_Item position entries_
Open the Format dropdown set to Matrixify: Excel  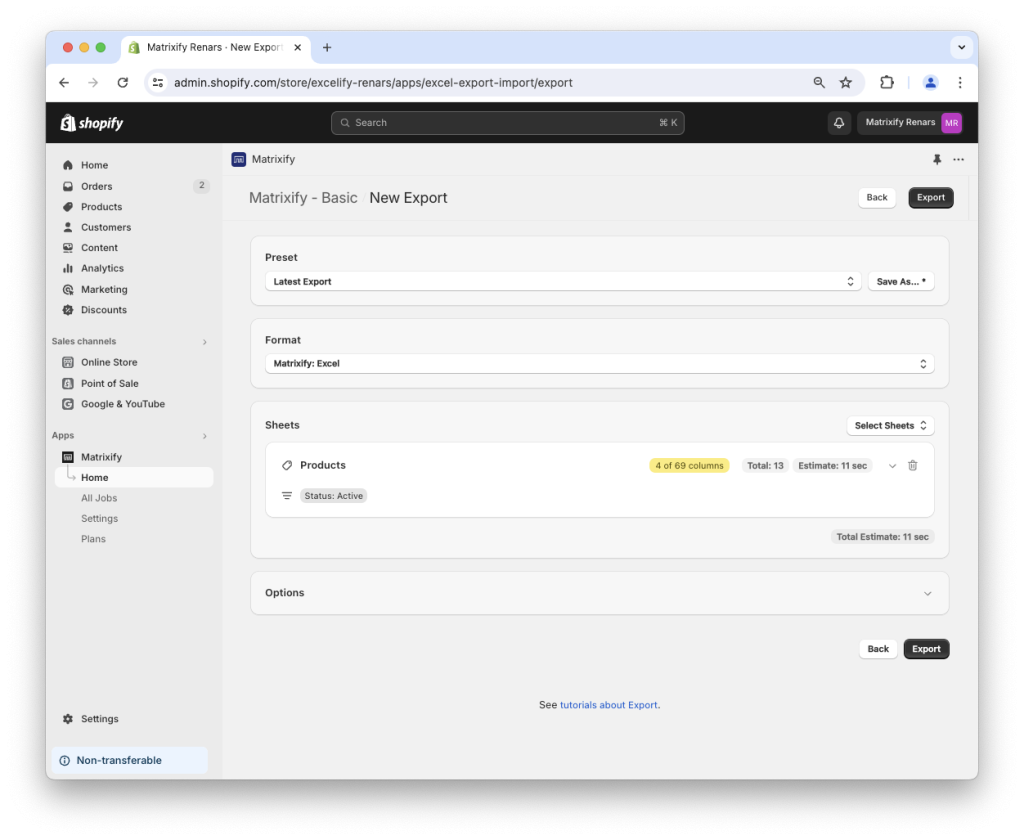pos(599,363)
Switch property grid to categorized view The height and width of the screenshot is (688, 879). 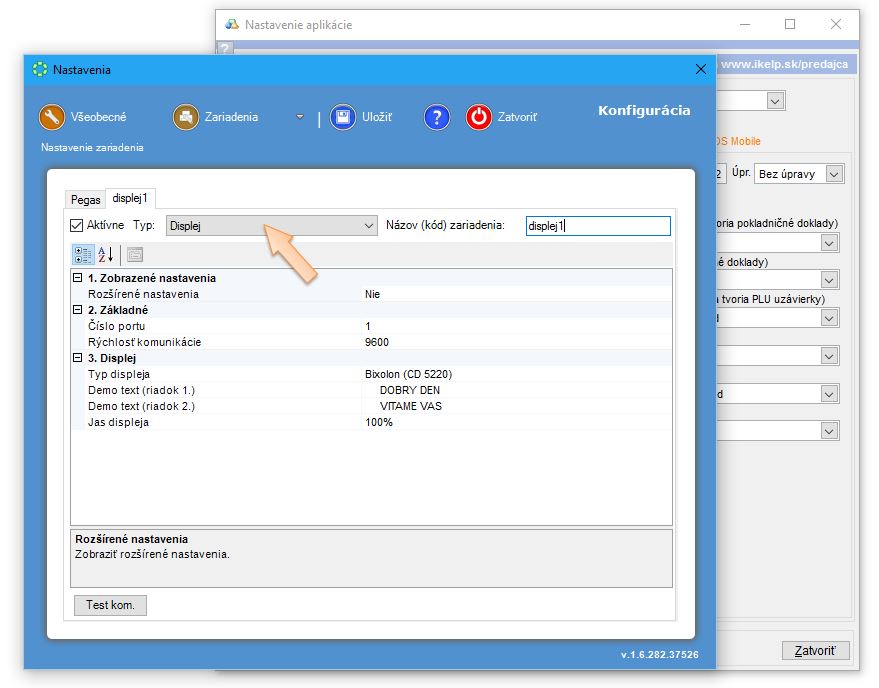(83, 255)
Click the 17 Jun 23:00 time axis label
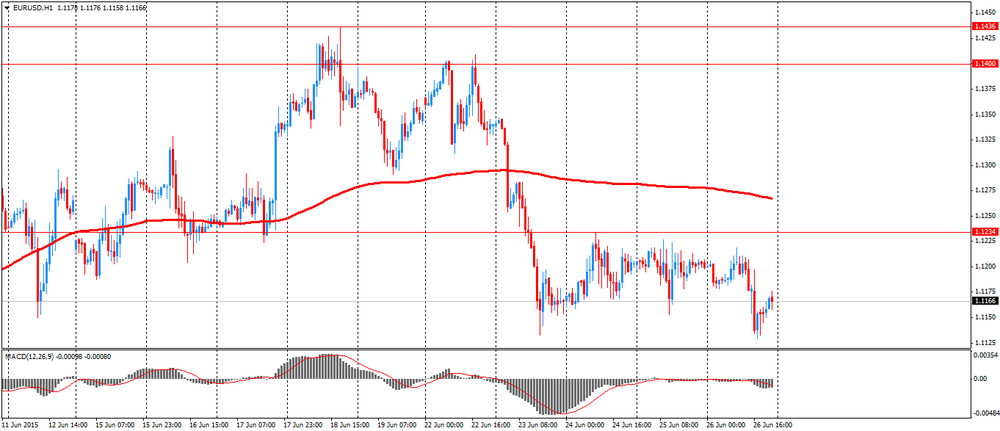This screenshot has width=1000, height=431. [x=302, y=424]
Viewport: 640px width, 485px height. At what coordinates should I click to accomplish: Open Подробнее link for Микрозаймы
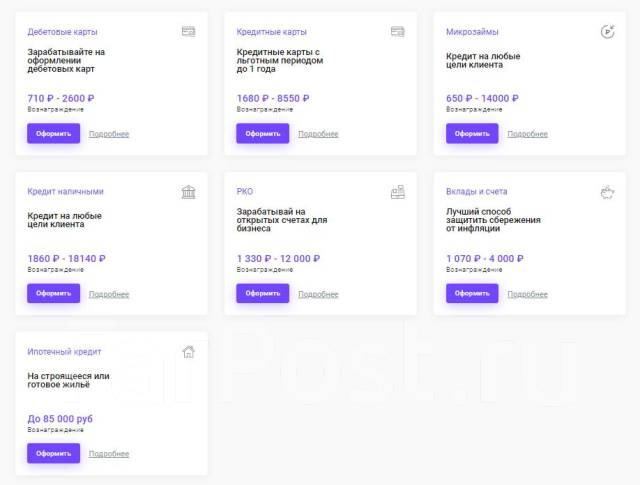click(x=527, y=134)
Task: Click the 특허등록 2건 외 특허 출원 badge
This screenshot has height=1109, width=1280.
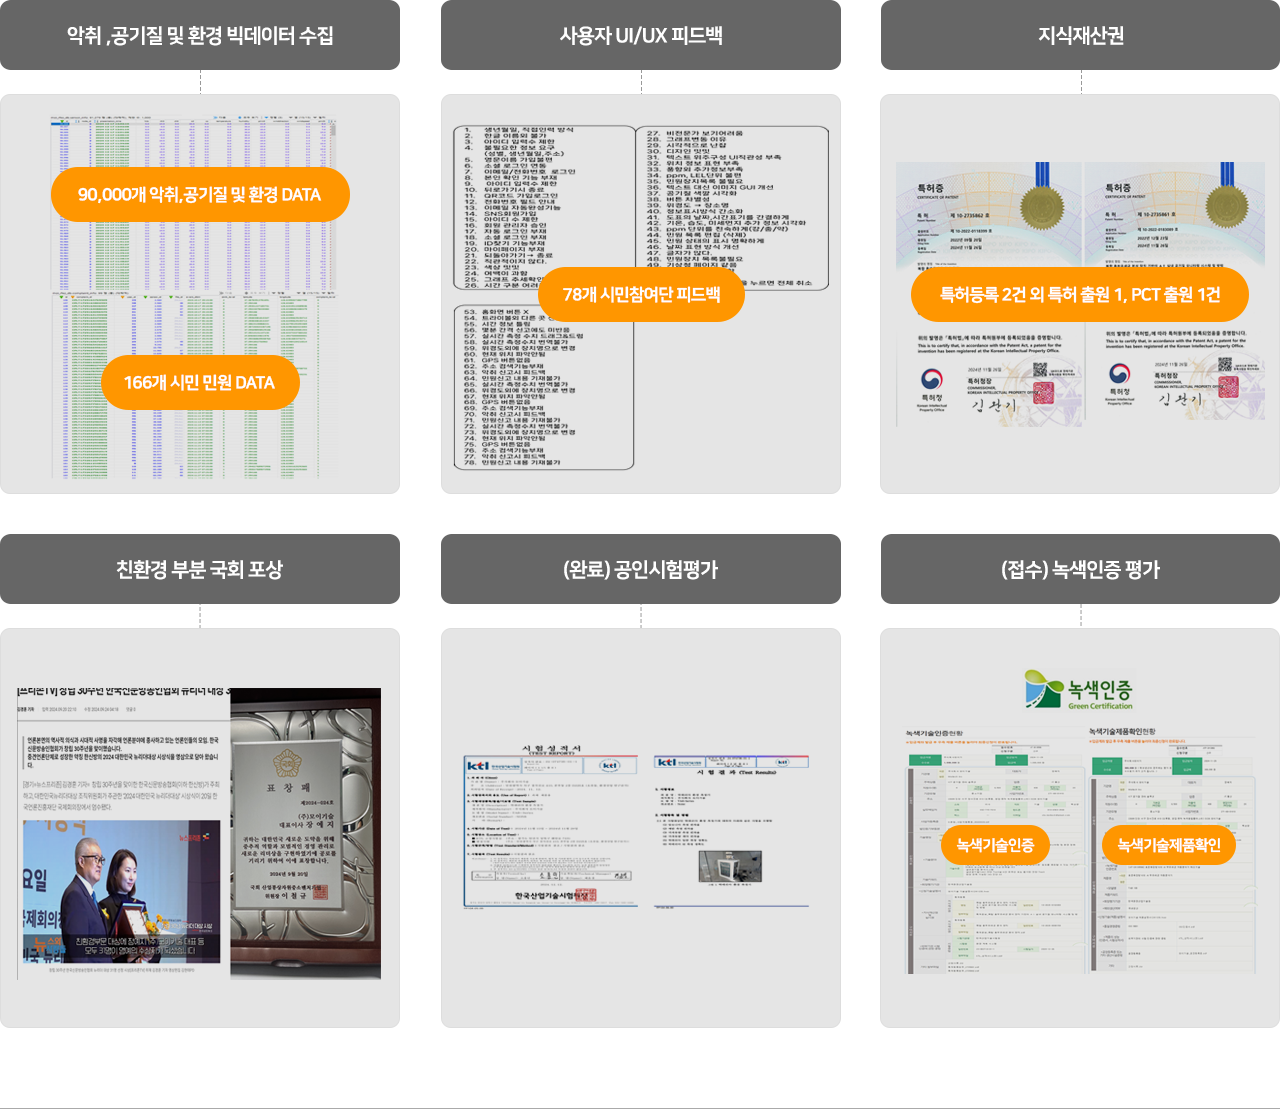Action: pos(1080,294)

_WORK TO BE COMPLETED_
Please copy out the entries word for word, starting with the line that contains "Click the 17 Jun 23:00 time axis label" and going on through the last line of the entries. Leave the pictures out of your answer.

_RESULT OF THIS EXERCISE_
Click the 17 Jun 23:00 time axis label
This screenshot has width=1000, height=431. [x=302, y=424]
Viewport: 640px width, 485px height. At what coordinates should I click to accomplish: Open Подробнее link for Микрозаймы
click(x=527, y=134)
Task: Click the 특허등록 2건 외 특허 출원 badge
This screenshot has height=1109, width=1280.
Action: pos(1080,294)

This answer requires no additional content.